The Nature of Technology: What It Is and How It Evolves
Source: https://www.simonandschuster.com/books/The-Nature-of-Technology/W-Brian-Arthur/9781416544067 ↗
Technologies are not invented from scratch; they evolve by combining with one another.
Every technology is an assemblage of earlier technologies, and innovations arise from recombinations, not isolated inspirations.
Arthur offers a framework for understanding why AI is not a one-off invention but a layer that combines with everything else — and why its effects are unpredictable and emergent, not plannable.
Read after Coase and before trying to forecast anything about AI's impact on your organisation.
Central argument
Arthur argues that technology is not a collection of discrete inventions but a self-referential system that evolves through combination: every technology is built from existing technologies, and new technologies emerge when existing ones are recruited and assembled in novel configurations. He calls this process 'combinatorial evolution,' and grounds it in a theory where technologies exploit phenomena — natural effects — as their core mechanisms. The deeper claim is that the economy itself is an expression of its technologies, meaning that as technologies recombine, they continuously restructure the economic activities and institutions built on top of them.
Critique
Arthur's framework is compelling as a descriptive account of how technologies evolve in retrospect, but it offers limited predictive traction: knowing that innovation is combinatorial does not tell you which combinations will prove generative, when, or why some recombinations succeed while structurally similar ones fail. The theory also underweights the role of social, regulatory, and institutional forces in shaping which combinations get adopted — treating the evolution of technology as somewhat endogenous and self-propelling risks underestimating how profoundly non-technical factors determine outcomes.

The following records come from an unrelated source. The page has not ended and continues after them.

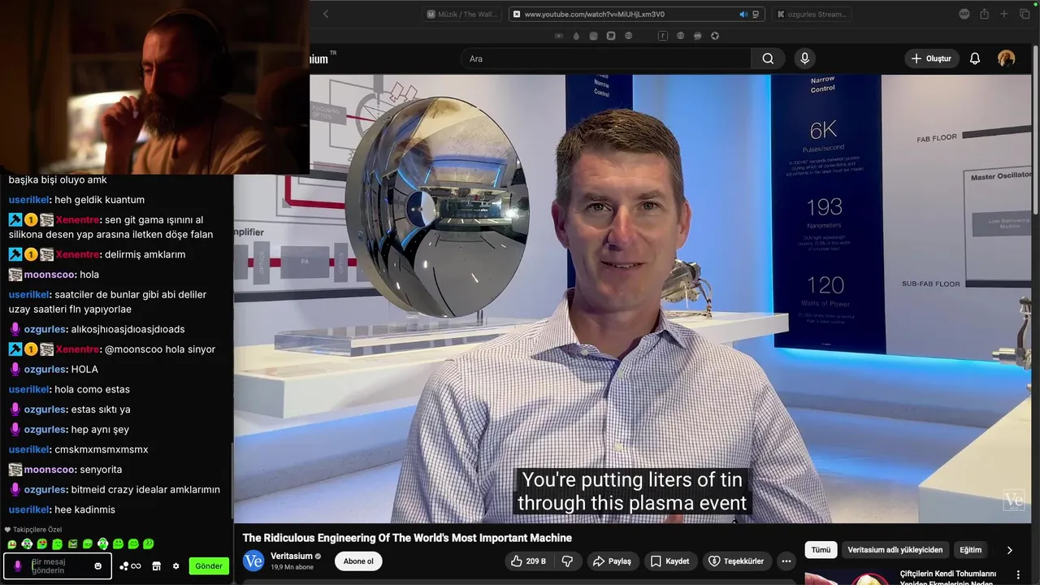This screenshot has height=585, width=1040.
Task: Open chat settings gear icon
Action: coord(176,566)
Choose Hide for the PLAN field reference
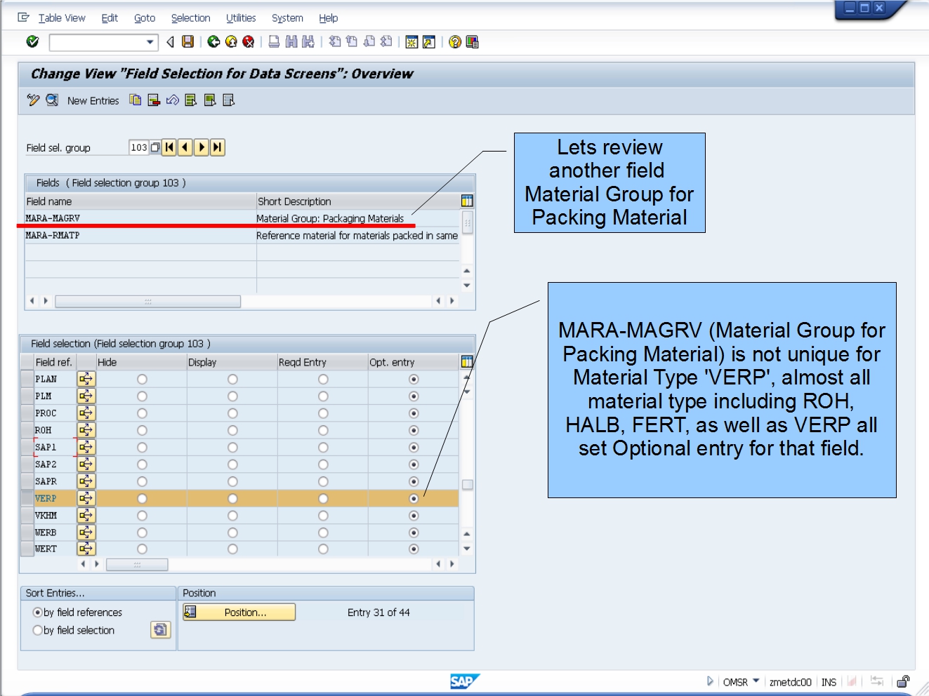The width and height of the screenshot is (929, 696). 141,379
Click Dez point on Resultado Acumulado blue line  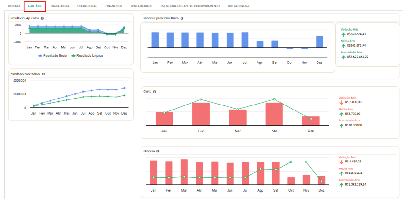click(x=124, y=88)
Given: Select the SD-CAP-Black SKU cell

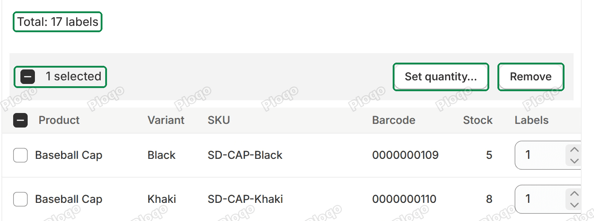Looking at the screenshot, I should 245,155.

Why it matters for product
For a CPO, Arthur's combinatorial lens reframes the product strategy question: instead of asking 'what should we build,' it prompts asking 'what existing capabilities, data layers, and integrations can we recruit and assemble in a configuration competitors haven't tried.' It also explains why AI integration resists clean roadmapping — if AI is a general-purpose layer that recombines with everything, its effects on your product surface will emerge iteratively from use rather than from planning, which has direct implications for how you structure discovery and how skeptically you should treat any long-horizon AI impact forecast.